== Supplied information ==
────
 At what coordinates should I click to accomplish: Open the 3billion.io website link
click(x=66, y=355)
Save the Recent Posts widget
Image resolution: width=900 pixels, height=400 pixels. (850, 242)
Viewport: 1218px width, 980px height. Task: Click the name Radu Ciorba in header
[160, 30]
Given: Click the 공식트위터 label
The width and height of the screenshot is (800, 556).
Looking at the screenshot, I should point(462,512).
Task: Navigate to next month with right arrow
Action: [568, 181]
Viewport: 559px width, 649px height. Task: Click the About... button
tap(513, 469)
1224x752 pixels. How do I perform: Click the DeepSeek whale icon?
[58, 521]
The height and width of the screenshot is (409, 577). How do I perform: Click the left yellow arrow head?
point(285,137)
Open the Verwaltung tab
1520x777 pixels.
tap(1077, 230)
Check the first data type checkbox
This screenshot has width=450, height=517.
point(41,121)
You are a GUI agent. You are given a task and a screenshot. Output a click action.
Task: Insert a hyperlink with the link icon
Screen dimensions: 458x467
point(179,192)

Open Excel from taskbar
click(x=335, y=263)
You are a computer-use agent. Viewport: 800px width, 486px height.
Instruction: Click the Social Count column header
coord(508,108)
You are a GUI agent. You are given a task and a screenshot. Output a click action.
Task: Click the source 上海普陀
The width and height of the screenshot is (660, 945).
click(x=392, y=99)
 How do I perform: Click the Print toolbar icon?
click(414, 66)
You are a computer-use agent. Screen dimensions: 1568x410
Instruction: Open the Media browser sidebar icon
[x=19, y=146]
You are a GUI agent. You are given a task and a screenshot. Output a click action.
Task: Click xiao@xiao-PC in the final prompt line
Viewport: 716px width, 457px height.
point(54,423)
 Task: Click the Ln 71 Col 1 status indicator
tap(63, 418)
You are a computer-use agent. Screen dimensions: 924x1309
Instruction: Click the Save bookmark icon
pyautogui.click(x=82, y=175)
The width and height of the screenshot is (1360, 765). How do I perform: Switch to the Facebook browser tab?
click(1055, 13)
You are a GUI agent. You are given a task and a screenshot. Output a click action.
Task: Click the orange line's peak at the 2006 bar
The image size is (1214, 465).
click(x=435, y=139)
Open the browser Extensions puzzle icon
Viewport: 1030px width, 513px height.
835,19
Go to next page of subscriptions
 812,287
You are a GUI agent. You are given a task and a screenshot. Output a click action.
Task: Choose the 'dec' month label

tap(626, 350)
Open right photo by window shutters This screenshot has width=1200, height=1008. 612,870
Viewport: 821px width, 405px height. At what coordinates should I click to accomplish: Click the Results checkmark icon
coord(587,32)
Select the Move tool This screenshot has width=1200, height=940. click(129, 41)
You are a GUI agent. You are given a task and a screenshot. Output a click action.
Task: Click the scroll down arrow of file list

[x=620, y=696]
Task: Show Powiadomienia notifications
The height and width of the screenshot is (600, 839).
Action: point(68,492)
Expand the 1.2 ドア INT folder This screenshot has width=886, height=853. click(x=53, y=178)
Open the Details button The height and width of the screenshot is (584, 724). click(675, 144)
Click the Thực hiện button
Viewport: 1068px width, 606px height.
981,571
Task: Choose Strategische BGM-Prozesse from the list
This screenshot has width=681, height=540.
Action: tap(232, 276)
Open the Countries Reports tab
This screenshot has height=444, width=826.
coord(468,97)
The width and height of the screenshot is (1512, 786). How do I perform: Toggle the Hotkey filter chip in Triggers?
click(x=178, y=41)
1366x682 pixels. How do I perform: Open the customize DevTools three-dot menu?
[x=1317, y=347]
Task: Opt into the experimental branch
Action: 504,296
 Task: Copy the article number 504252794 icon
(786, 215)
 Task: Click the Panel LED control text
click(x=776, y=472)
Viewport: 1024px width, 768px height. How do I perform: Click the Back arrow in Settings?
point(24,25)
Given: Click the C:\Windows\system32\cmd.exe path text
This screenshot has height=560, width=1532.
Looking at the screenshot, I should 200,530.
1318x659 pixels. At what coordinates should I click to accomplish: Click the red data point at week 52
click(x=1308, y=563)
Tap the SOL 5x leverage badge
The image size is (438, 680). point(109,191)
────
== Task description ==
Reproduce each line of the data without any change.

== Output of the exercise ==
 At what coordinates should I click to accomplish: Open the 3billion.io website link
click(x=66, y=355)
Save the Recent Posts widget
Image resolution: width=900 pixels, height=400 pixels. (850, 242)
Viewport: 1218px width, 980px height. Task: Click the name Radu Ciorba in header
[160, 30]
Given: Click the 공식트위터 label
The width and height of the screenshot is (800, 556).
Looking at the screenshot, I should point(462,512).
Task: Navigate to next month with right arrow
Action: [568, 181]
Viewport: 559px width, 649px height. Task: Click the About... button
tap(513, 469)
1224x752 pixels. How do I perform: Click the DeepSeek whale icon?
[58, 521]
The height and width of the screenshot is (409, 577). How do I perform: Click the left yellow arrow head?
point(285,137)
Open the Verwaltung tab
1520x777 pixels.
tap(1077, 230)
Check the first data type checkbox
This screenshot has width=450, height=517.
point(41,121)
You are a GUI agent. You are given a task and a screenshot. Output a click action.
Task: Insert a hyperlink with the link icon
Screen dimensions: 458x467
point(179,192)

Open Excel from taskbar
click(x=335, y=263)
You are a computer-use agent. Viewport: 800px width, 486px height.
Instruction: Click the Social Count column header
coord(508,108)
You are a GUI agent. You are given a task and a screenshot. Output a click action.
Task: Click the source 上海普陀
The width and height of the screenshot is (660, 945).
click(x=392, y=99)
 How do I perform: Click the Print toolbar icon?
click(414, 66)
You are a computer-use agent. Screen dimensions: 1568x410
Instruction: Open the Media browser sidebar icon
[x=19, y=146]
You are a GUI agent. You are given a task and a screenshot. Output a click action.
Task: Click xiao@xiao-PC in the final prompt line
Viewport: 716px width, 457px height.
point(54,423)
 Task: Click the Ln 71 Col 1 status indicator
tap(63, 418)
You are a computer-use agent. Screen dimensions: 924x1309
Instruction: Click the Save bookmark icon
pyautogui.click(x=82, y=175)
The width and height of the screenshot is (1360, 765). How do I perform: Switch to the Facebook browser tab?
click(1055, 13)
You are a GUI agent. You are given a task and a screenshot. Output a click action.
Task: Click the orange line's peak at the 2006 bar
The image size is (1214, 465).
click(x=435, y=139)
Open the browser Extensions puzzle icon
Viewport: 1030px width, 513px height.
835,19
Go to next page of subscriptions
 812,287
You are a GUI agent. You are given a task and a screenshot. Output a click action.
Task: Choose the 'dec' month label

tap(626, 350)
Open right photo by window shutters This screenshot has width=1200, height=1008. 612,870
Viewport: 821px width, 405px height. At what coordinates should I click to accomplish: Click the Results checkmark icon
coord(587,32)
Select the Move tool This screenshot has width=1200, height=940. click(129, 41)
You are a GUI agent. You are given a task and a screenshot. Output a click action.
Task: Click the scroll down arrow of file list

[x=620, y=696]
Task: Show Powiadomienia notifications
The height and width of the screenshot is (600, 839).
Action: point(68,492)
Expand the 1.2 ドア INT folder This screenshot has width=886, height=853. click(x=53, y=178)
Open the Details button The height and width of the screenshot is (584, 724). click(675, 144)
Click the Thực hiện button
Viewport: 1068px width, 606px height.
981,571
Task: Choose Strategische BGM-Prozesse from the list
This screenshot has width=681, height=540.
Action: tap(232, 276)
Open the Countries Reports tab
This screenshot has height=444, width=826.
coord(468,97)
The width and height of the screenshot is (1512, 786). How do I perform: Toggle the Hotkey filter chip in Triggers?
click(x=178, y=41)
1366x682 pixels. How do I perform: Open the customize DevTools three-dot menu?
[x=1317, y=347]
Task: Opt into the experimental branch
Action: 504,296
 Task: Copy the article number 504252794 icon
(786, 215)
 Task: Click the Panel LED control text
click(x=776, y=472)
Viewport: 1024px width, 768px height. How do I perform: Click the Back arrow in Settings?
point(24,25)
Given: Click the C:\Windows\system32\cmd.exe path text
This screenshot has height=560, width=1532.
Looking at the screenshot, I should 200,530.
1318x659 pixels. At what coordinates should I click to accomplish: Click the red data point at week 52
click(x=1308, y=563)
Tap the SOL 5x leverage badge
The image size is (438, 680). point(109,191)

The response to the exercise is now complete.